Sages paroles. Et le nombre impressionnant de séries web québécoises en nomination, qu’en pense-t-il ? Le web serait-il plus développé au Québec ?

« Le web n’est pas moins développé en France, mais il est développé différemment. La France supporte, finance et diffuse depuis les dernières années des courts métrages, longs métrages et beaucoup de documentaires sur le web. Par contre au Québec, c’est la série web de fiction qui s’est démarquée par sa qualité et sa quantité en 2010. On a eu droit à plusieurs nouveautés et concepts de très haute qualité cette année.

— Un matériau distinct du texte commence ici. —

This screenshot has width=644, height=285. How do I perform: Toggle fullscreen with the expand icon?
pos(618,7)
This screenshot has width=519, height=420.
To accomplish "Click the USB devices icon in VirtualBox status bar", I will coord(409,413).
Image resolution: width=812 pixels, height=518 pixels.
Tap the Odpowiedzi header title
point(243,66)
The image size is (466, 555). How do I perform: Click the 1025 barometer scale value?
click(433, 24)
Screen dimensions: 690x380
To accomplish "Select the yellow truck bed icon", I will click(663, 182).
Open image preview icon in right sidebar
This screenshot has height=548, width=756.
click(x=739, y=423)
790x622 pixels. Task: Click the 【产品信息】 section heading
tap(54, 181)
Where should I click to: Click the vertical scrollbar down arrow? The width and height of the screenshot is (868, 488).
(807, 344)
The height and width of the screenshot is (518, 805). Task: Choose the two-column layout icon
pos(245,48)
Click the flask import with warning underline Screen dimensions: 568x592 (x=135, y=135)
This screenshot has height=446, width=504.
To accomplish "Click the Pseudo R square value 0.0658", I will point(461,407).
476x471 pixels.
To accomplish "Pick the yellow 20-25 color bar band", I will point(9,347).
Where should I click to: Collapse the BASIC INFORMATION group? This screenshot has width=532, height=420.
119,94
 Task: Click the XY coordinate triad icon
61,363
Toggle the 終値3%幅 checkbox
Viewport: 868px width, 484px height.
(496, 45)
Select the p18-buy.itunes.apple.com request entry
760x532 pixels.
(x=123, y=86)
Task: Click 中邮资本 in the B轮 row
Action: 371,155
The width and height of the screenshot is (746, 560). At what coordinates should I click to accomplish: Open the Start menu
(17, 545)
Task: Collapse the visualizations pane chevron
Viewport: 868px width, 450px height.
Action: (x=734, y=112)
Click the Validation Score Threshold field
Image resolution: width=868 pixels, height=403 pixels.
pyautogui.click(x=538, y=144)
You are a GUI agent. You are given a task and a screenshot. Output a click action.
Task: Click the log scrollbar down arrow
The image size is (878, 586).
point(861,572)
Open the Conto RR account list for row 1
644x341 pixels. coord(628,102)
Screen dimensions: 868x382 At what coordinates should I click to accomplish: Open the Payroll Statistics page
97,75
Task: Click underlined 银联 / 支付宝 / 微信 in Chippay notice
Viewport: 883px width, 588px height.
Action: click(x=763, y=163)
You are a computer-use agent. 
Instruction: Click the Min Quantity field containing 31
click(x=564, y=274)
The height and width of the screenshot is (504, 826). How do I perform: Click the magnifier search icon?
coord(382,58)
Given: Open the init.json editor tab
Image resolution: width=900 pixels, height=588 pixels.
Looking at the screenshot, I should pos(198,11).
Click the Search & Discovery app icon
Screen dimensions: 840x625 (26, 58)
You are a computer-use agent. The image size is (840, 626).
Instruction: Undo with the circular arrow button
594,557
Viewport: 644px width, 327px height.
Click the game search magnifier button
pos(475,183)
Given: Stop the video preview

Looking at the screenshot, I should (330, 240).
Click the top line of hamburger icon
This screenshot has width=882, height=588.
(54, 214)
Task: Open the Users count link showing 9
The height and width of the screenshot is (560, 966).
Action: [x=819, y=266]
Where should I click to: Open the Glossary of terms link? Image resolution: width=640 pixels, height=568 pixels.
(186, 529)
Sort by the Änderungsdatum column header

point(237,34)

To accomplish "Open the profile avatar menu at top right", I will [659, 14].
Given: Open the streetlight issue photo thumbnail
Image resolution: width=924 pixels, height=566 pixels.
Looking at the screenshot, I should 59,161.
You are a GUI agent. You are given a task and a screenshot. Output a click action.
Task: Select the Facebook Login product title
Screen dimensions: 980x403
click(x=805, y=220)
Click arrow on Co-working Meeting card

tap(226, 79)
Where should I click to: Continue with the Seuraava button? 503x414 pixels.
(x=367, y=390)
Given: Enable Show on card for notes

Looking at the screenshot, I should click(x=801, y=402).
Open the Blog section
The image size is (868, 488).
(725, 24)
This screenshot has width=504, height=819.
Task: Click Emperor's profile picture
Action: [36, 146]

Les thèmes internationaux de nos séries web québécoises ont su attirées l’intérêt du public français. »

Les gars seront présents du 16 au 18 à La Rochelle, et seront à Paris du 19 au 24 afin de rencontrer un distributeur intéressé au projet. Ils en profiteront peut-être aussi pour tourner un court-métrage. Ils n’arrêtent jamais, ces garçons! Gros merci à Roberto pour ses réponses. Monsieur Mei qui sera d’ailleurs de la distribution d’Alice aux pays des Merveilles par Mariloup Wolfe dès lundi pour Fabrique-moi un conte, série qui est aussi en nomination au festival (ouff, je fais des liens de guerrière du web) :

http://lescontes.radio-canada.ca/

Je vous invite donc à aller voter pour vos séries favorites au WebTV-Festival. En fait, je vous y oblige. Pour voter, vous n’avez qu’à sélectionner une série, et dans le bas, vous verrez les notes de 1 à 5. Vous ne pouvez voter qu’une seule fois par clip, mais vous pouvez voter pour le nombre de clips que vous voulez…Muhahaha. C’est important de le faire afin d’encourager notre webtélé. Le petit cinq minutes de votre temps vaut beaucoup. Voyez, je vous donne même le lien sur un plateau d’argent :

http://www.webtv-festival.tv/presentation/le-webtv-festival-2011.html,1,75,1,0,0

Bonne chance à toutes les séries québécoises en « compétition ». J’isole le mot « compétition » car je suis une grande utopiste et j’ose croire que nous sommes une belle et grande communauté. J’ai mes chouchous, comme les séries sur lesquelles j’ai travaillé, mais je suis sincèrement fière et heureuse pour tous ceux qui ont participés aux séries reconnues par le WebTV-Festival, qui sont pour la plupart des gens que j’aime et que je respecte énormément. Merde à tous, comme on dit.